You turn on your Macintosh computer and it boots to a screen showing a single folder with a blinking question mark.
The flashing question mark indicates that the computer cannot locate valid system software. Typically, blinking question marks are caused by:
- Damaged or missing system software
- Third Party software conflict
- External devices
- Corrupted PRAM
To correct the problem, try the following procedures:
Boot with Extensions Off
Restart the computer and immediately press and hold down the Shift key on the keyboard as it boots up. If it boots successfully with extensions off, this indicates an extension conflict. For information on resolving extension conflicts, see http://support.apple.com/kb/HT2976?viewlocale=en_US
Re-bless the System Folder
Insert the Software Install CD into the drive (also known as Mac OS CD or System Software CD, but not the Restore CD), restart the computer, and hold the C key down as it boots up. The computer will then attempt to boot from the Software Install CD. If the computer boots successfully from the Software Install CD, the System Folder on the hard drive may need to be "re-blessed." This helps the computer recognize which System Folder to use.
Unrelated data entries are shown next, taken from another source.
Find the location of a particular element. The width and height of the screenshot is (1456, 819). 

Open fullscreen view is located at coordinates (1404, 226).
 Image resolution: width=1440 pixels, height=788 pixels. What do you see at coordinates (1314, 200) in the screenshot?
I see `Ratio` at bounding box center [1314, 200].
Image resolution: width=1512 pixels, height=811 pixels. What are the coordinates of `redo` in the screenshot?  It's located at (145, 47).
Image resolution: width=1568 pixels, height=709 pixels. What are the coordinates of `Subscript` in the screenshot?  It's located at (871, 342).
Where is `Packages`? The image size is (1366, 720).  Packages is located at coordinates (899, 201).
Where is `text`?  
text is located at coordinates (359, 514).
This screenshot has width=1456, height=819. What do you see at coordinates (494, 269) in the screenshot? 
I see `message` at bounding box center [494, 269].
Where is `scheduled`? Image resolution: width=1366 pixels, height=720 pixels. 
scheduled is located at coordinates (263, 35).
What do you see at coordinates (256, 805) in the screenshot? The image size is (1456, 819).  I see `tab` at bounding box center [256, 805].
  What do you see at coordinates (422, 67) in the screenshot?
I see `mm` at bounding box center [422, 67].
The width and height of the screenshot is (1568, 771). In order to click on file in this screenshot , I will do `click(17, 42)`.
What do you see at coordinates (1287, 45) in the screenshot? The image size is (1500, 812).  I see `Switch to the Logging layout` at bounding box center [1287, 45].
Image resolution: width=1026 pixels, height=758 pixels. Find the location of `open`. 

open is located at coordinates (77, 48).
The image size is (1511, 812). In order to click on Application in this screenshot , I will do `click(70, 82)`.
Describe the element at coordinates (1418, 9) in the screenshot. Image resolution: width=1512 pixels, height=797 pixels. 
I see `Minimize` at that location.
To "re-bless" the System Folder:
If the above doesn't work:
- Make sure your computer is booted from the Software Install CD.
- Double-click on the hard drive.
- Double-click on the System Folder
- Double-click the System file. (It looks like a suitcase.) If you are unable to open the System file, you may need to reinstall the system software.
- After the System file opens, close the System and System Folder windows and restart the computer.
- Boot up your computer using the Software Install CD.
- Drag the System file out of the System Folder to another location on your hard disk (the Desktop is locked).
- Close the System Folder.
- Put the System file back into the System Folder and restart your computer.
Disconnect External Peripherals
Turn off the computer and disconnect all external devices, such as printers, scanners, Zip and CD-ROM drives, modems, hubs, etc. Only the monitor, keyboard, and mouse should be connected. If the computer boots successfully, try adding the devices back one by one to narrow down the source of the problem.
Reset the PRAM
The PRAM (Parameter RAM) may have become corrupted.